Also, I couldn't find a '68 cable at the time. The replacement I used is actually a '67 cable, which is a couple of inches longer than the factory '68 ('69 cables don't fit apparently). With the adaptor though, it makes no real difference.
If you are trying to replace both the inner and the outer get set for some serious fiddling......if you are only replacing the inner and can "feed it through"from the distributor end,it isnt so bad.......good luck....john :chevy
Serious fiddling is correct.....But it is not Too bad of a job!!
Micks69 -- Make sure the end of your replacement tach cable correctly and fully seats into the drive on the back of the tach. It will insert 1/8" or more into the drive. Lots of people miss this when replacing speedo and tach cables, then wonder why gauge needles won't move.
:)
The tach quite working on my 71. I disconnected it at the distributor and spun the cable by hand. The tach worked then. I suspect it is the gear in the distributor. How do you get to the gear in the distributor? Any helpful tips would be greatly apprietiated.
Remove cable from distributor, unscrew big bronze coupler. The gear and a thrust bearing ( washer ) will either come out with the coupler, or can be seen and pulled out by hand ... real simple.

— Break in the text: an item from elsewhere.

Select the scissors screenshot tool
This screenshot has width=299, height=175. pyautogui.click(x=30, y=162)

Tom -- if you've chewed up a tach drive gear, you have probably chewed up the teeth on the distributor shaft. Damage to one usually results in damage to the other. You should not be surprised to discover you need a replacement cross shaft gear and distributor shaft. If you can get needle flutter by spinning the cable end, you know the cable is good and not at fault.
:)
I might also add that if you have never taken apart your distributor to replace the gear (or otherwise), you want to ask someone who has, for assistance. A factory assembly manual really helps, as it shows the sequence of assembly and often includes assembly "notes". The two things I remember most when I did mine, were 1) to watch the rotor as you remove the distributor - it will probably rotate a bit as you are lifting. Sketch its position before and after the distributor is removed and 2) make sure there is a little bit of play in the vertical movement of the bronze gear. A good manual will give you the range of play to shoot for. All-in-all, I'd say the job was fairly easy; just take your time.

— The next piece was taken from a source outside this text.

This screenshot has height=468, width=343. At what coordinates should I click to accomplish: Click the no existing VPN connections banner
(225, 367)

Good advice from Dave68. The rotor WILL move as the distributor is lifted. Before removing it, bring #1 to top dead center on the compression stroke. Leave the engine in that position while the distributor is out of the block. After you have rebuilt the distributor, point the rotor between the #3 and #5 cylinders. This is a touchie-feelie thing, but the position is approximately between the two cylinders. It's easier to eyeball than to explain. The rotor should turn toward the #1 position (to the right) when you lower the distributor into the block. :)
Thanks for every ones help wasnt too awful :cry bad. Replaced everything "do it right the first time" cheaper than doing it twice.
Thanks for everyones input. Great driving day today in Cleveland, Ohio (yes Cleveland) 65 and sunny got the top down and drove all day!